What is required:
Write out the lines word for word, from the first one through the line holding "coord(31,356)", including both, and leave the pictures out.

Records from a pointing dataset
********************
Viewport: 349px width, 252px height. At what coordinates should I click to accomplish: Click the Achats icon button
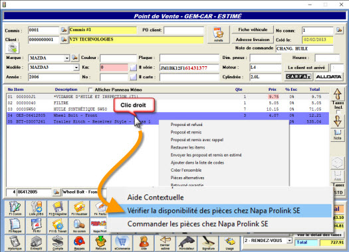pos(218,34)
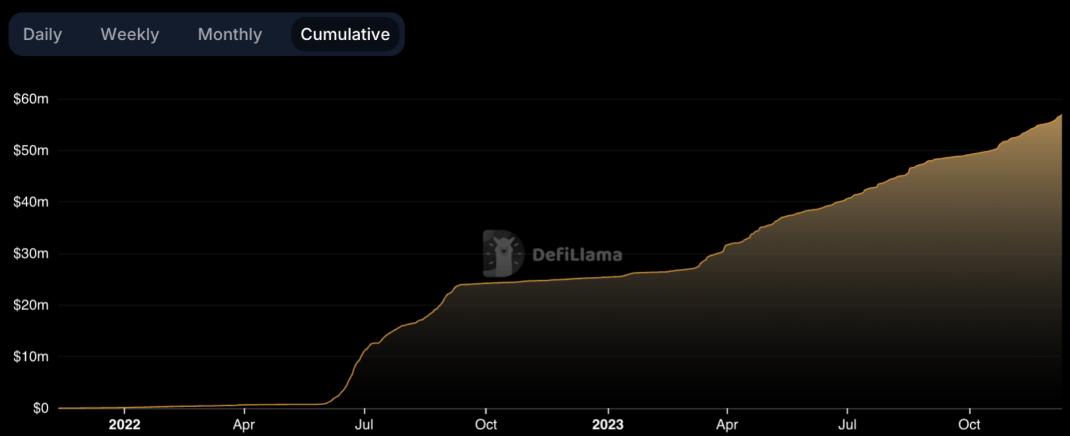Click the $10m y-axis label
Screen dimensions: 1070x436
coord(31,356)
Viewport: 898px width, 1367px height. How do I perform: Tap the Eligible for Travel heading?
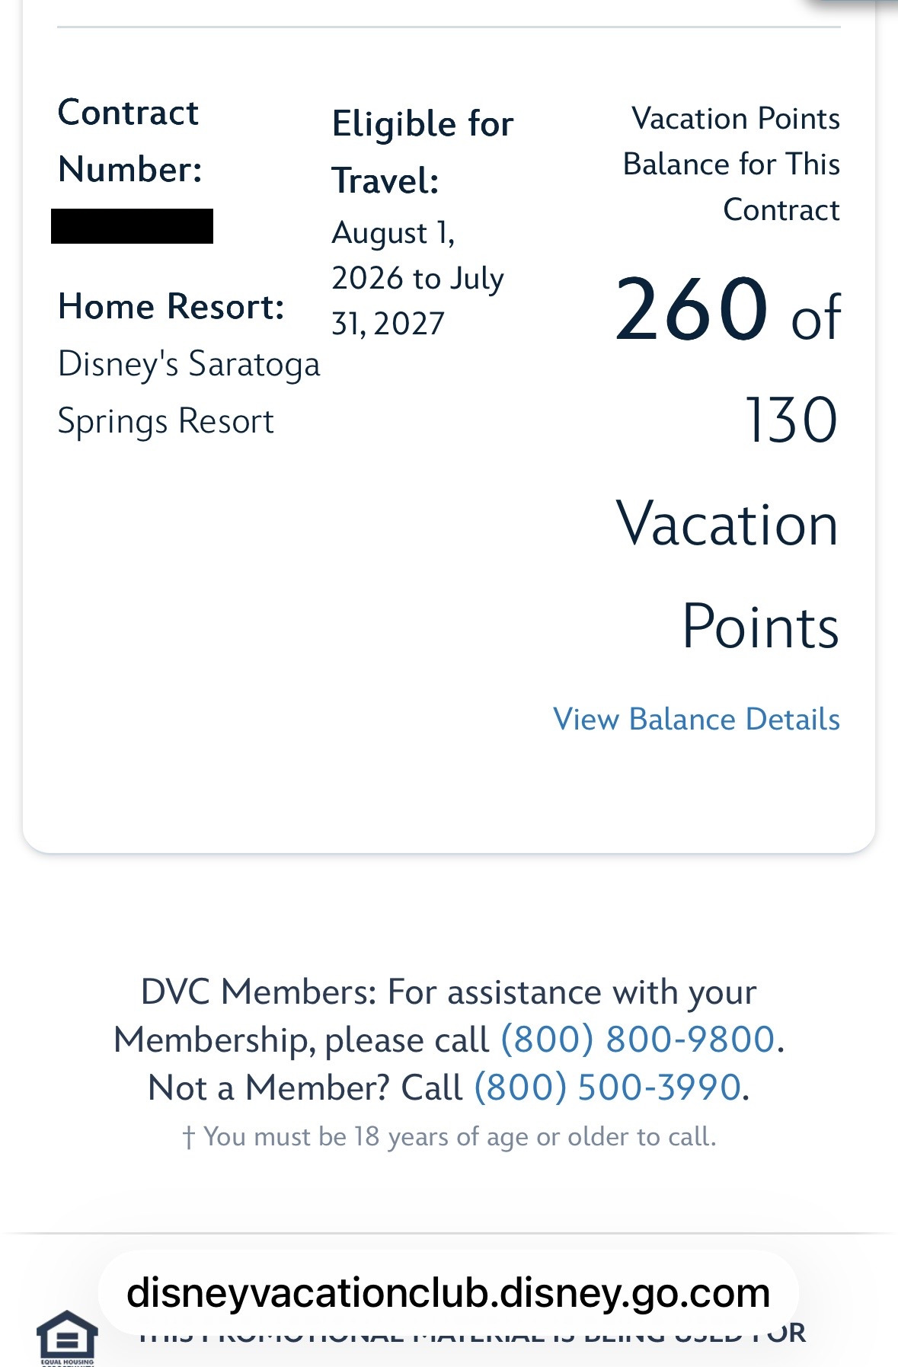[423, 152]
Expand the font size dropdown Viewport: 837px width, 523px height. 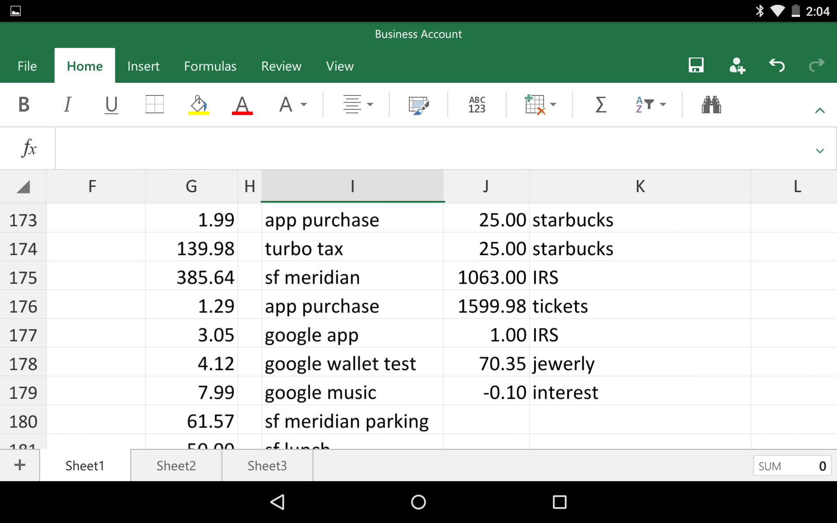(293, 105)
********************
Reply to the task:
Viewport: 349px width, 252px height. At what coordinates should I click to accomplish: Click the Achats icon button
pos(218,34)
Click the $10m y-axis label
Screen dimensions: 1070x436
coord(31,356)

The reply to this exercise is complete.